For example, in order to seduce a larger male lobster - which is an aggressive and territorial loner by nature - a female lobster will first moult her shell, releasing pheromones into the water as she does so, and indicating by her display of naked vulnerability that she represents no threat, but is only looking for a good time. 
 
As the male comes closer to get a better look, the female lobster will then piss in his face, her urine acting as a potent aphrodisiac. 
 
After playing this erotic game over a period of several days, the male lobster is completely smitten and the female lobster's scent has a transformative effect on his behaviour, turning him into an amenable lover desperate to get her back to his place - usually just a hole in the sand - so that they might mate in oceanic bliss. 
 
During coition, the male lobster turns the soft-bodied female over, mounts her, and inserts a modified first pair of pleopods (known as gonopods) into the receptaculum seminalis of the lucky lady.

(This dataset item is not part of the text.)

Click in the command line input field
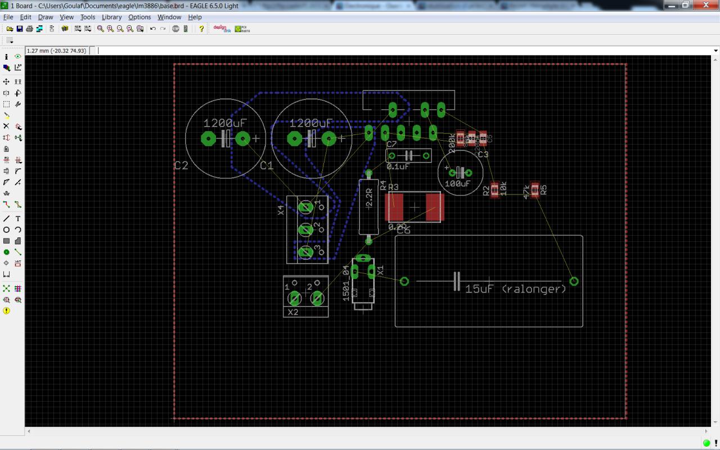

Having double-dicked the object of his affection, the male then uses a hardened structure located on a second pair of pleopods to help push gelatinous globs of sperm into her semen-storing structure. 
 
The male then deposits an additional gooey material to the outside of the female's receptacle which hardens within a few hours and effectively forms a plug, thereby ensuring no sperm will dribble out (this spunk plug falls off after several days).  
 
Once the deed is done, the female flips her tail out from under the male and he releases her from his tender embrace.       
 
 
II.
 
Inspired by the reproductive activities of our deep sea friends, New York based interdisciplinary artist Rebecca Goyette (aka Lobsta Girl) has produced an interesting body of work that she terms Lobsta Porn and which explores human sexual fantasy (and sexual violence) in light of the love lives of lobsters and from a feminist perspective.   
 
In Masshole Love (2013), for example, a short film shot primarily in Provincetown (MA) - a favourite coastal destination of artists and members of the LGBT+ community - Goyette plays the role of Lobsta Blue, a woman who confronts a past history of sexual abuse by dedicating her life to erotic performance art whilst dressed in a bright blue lobster costume.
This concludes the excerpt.